El gran orador vaciló y los desanimó con excusas y les dijo, a la manera de los cobardes, que eran demasiado apresurados e imprudentes. "Sé que tienen razón", dijo, "pero si me uniera a sus filas, sería vilipendiado por todos lados". [7] Pero estos oyentes no se dejaron intimidar. Cuanto más estudiaban los escritos de Pedro, más perdían la fe en Rockycana. Como Rockycana se negó a dirigirlos, abandonaron su iglesia en masa y encontraron un líder más valiente entre ellos. Su nombre era Gregorio; era conocido como Gregorio el Patriarca; y a su debido tiempo, como veremos, se convirtió en el fundador de la Iglesia de los Hermanos. Ya era un hombre de mediana edad. Era hijo de un caballero bohemio y sobrino del propio Rockycana. Había pasado su juventud en el claustro de los esclavos de Praga como monje descalzo, había descubierto que el claustro no era tan moral como esperaba, lo había abandonado disgustado y ahora era conocido en Bohemia como un hombre de carácter puro, piadoso y sensato, humilde y estricto, activo y vivaz, buen escritor y buen orador. Era amigo personal de Peter, había estudiado sus obras con atención y se dice que le gustaba especialmente un pequeño ensayo titulado "La imagen de la bestia", que había tomado prestado de un herrero de Wachovia. Con el tiempo perdió la paciencia con Rockycana, entró en contacto con las pequeñas sociedades de Wilenow y Divischau, visitó a Peter en su propiedad y poco a poco formó el plan de fundar una sociedad independiente y hacer así lo que Rockycana temía hacer. Así como los soldados abandonan a un general cobarde y se reúnen en torno al estandarte de uno valiente, así también estos oyentes de la antigua iglesia de Thein se apartaron de la vacilante Rockycana y se unieron en torno al patriarca Gregorio.
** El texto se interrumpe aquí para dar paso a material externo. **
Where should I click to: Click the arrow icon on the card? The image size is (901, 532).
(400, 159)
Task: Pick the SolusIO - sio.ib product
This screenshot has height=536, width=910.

De todas partes de Bohemia, de todos los estratos sociales, de todos aquellos a quienes los escritos de Pedro habían tocado, de todos aquellos que estaban disgustados con la Iglesia de Roma y que deseaban ver a la Verdadera Iglesia de los Apóstoles florecer de nuevo en pureza y belleza, de todos aquellos que deseaban especialmente el ministerio de sacerdotes de carácter moral, de todos ellos se reclutó su pequeño grupo. Cómo sucedió todo no lo sabemos; pero poco a poco los números aumentaron. Al final surgió la terrible pregunta: ¿Cómo y dónde debían vivir? La cuestión era de vida o muerte. No siempre podían adorar en secreto; no siempre podían estar dispersos en pequeños grupos. Era tiempo, dijeron, de cerrar filas y formar un ejército que perdurara. "Después de nosotros", había dicho Rockycana en un sermón, "vendrá un pueblo agradable a Dios y sano para los hombres; seguirán las Escrituras, el ejemplo de Cristo y las pisadas de los Apóstoles". Y estos hombres severos se sintieron llamados a la santa tarea.